La guerre du foot - France Catholique
Edit Template
La justice de Dieu
Edit Template

La guerre du foot

On prédisait le pire ; la coupe du monde de football au Brésil aura été la plus pacifique. Paix entre les nations, paix intérieure aux nations, est-ce une figure du monde ?
Copier le lien

Les enjeux étaient énormes. La « guerre du foot » dans les années 70 entre Hon­duras et Salvador évoquée par l’écrivain polonais Ryszard Kapuscinski, les pogroms contre les Ghanéens à Abidjan au retour d’un match malheureux en 1993, les scènes de hooliganisme en Angleterre et ailleurs, ne se sont pas renouvelés. La réélection de la présidente brésilienne Dilma Roussef en octobre pouvait dépendre, pensait-on, de la qualité de l’organisation de la Coupe puis des résultats de l’équipe nationale. Tout semble apaisé. Car le spectacle est d’excellente facture, l’un des meil­leurs jeux depuis longtemps. Le sport a triomphé.

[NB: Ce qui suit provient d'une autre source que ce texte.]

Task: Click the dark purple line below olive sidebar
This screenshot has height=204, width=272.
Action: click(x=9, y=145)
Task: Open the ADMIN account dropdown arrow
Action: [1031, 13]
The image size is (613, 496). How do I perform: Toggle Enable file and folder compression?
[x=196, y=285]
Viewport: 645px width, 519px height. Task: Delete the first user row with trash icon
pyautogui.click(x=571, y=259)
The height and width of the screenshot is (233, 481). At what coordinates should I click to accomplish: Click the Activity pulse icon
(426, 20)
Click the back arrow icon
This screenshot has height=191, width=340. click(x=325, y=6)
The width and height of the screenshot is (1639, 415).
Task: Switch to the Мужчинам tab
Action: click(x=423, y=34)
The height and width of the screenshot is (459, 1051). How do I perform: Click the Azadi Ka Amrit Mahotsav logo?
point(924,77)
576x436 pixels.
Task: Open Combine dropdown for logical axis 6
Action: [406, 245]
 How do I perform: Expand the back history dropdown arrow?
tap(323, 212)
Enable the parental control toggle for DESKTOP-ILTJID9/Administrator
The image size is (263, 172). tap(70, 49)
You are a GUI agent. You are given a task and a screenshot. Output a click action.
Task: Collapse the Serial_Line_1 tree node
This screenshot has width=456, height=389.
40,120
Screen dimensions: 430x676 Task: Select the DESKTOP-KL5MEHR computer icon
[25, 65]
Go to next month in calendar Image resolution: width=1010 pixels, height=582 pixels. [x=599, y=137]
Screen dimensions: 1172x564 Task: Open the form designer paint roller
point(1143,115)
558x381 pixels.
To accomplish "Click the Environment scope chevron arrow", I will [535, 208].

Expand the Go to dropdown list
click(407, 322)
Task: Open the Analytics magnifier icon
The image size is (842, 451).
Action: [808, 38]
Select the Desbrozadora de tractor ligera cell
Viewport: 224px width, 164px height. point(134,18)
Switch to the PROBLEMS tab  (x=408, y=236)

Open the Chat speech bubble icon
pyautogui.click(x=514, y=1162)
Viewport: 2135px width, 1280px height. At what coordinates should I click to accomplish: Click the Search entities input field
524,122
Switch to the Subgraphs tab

On ne compte plus les effets bénéfiques de ce Mon­dial sur l’Amérique latine en général, internationalement reconnue, et sur certains pays en particulier qui ont créé la surprise :

– Colombie, qui a gagné en confiance en soi ce qui ne peut que favoriser la sortie du conflit avec sa guérilla ;

– Belgique, où Flamands, Wallons et fils de l’immigration (Congo, Maroc, Kosovo) se sont retrouvés autour du même drapeau ;

– Algérie qui avait bien besoin de recouvrer un peu de fierté ;

– enfin sur la France.

On aurait tort cependant de mesurer le nationalisme à l’aune du sport, contrairement à la révélation qu’en avait eu Charles Maurras aux Jeux olympiques de 1896 à Athènes. Car le sport est aujourd’hui la figure la plus expressive d’une mondialisation souvent considérée comme lointaine et élitiste, en tout cas négative. Les compétitions se sont multipliées et les concurrents courent d’un point du monde à l’autre. Mais il y a plus : le nombre de joueurs nés à l’étranger augmente d’année en année, et dans les deux sens : des Français vont jouer dans des clubs étrangers ; des étrangers viennent jouer dans les clubs nationaux. Lors de la coupe de 2010, on comptait 75 athlètes étrangers sur 352 (32 sélections de onze joueurs). Bon nombre d’entre eux sont naturalisés. Ils sont adoptés par les villes pour lesquelles ils jouent (Maradona à Naples). Aussi, dans les pays de forte immigration, est-il naturel que le cœur batte pour la patrie d’origine sans qu’il y ait pour autant désamour pour la patrie d’adoption (sauf lorsque les deux équipes sont opposées). Il est plus que jamais loisible de chanter « j’ai deux amours » !

Tout va bien tant que les identités sont fortes et que chaque pays a la capacité de rester indépendant. Le risque est grand que les inégalités économiques et sociales dictent leur loi. Les contre-performances des Africains, des pays arabes (pensons à la guerre du foot à Port-Saïd en 2012 comme l’un des déclencheurs de la révolution égyptienne) dont les peuples, et spécialement les jeunes sont pourtant parmi les plus fanatiques du ballon rond, doivent nous interpeller. Il revient à la Fédération internationale, la FIFA, de rétablir un équilibre entre parcours individuels des joueurs et sélections nationales.

Autant dire l’importance de la « diplomatie sportive ». M. Fabius a désigné un ambassadeur spécial et inscrira ce thème au programme de la prochaine conférence des ambassadeurs fin août 2014. L’économie du sport est estimée à 2% du PIB mondial. Ce n’est pas rien. Mais activité culturelle s’il en est, le sport est aussi un puissant vecteur d’influence (« smart power ») à l’extérieur. La prise de conscience au niveau du Quai d’Orsay (qui a repris des compétences en matière de commerce extérieur, de tourisme et maintenant de sport) montre que ce qui semblait aller de soi hier ne va plus si bien aujourd’hui.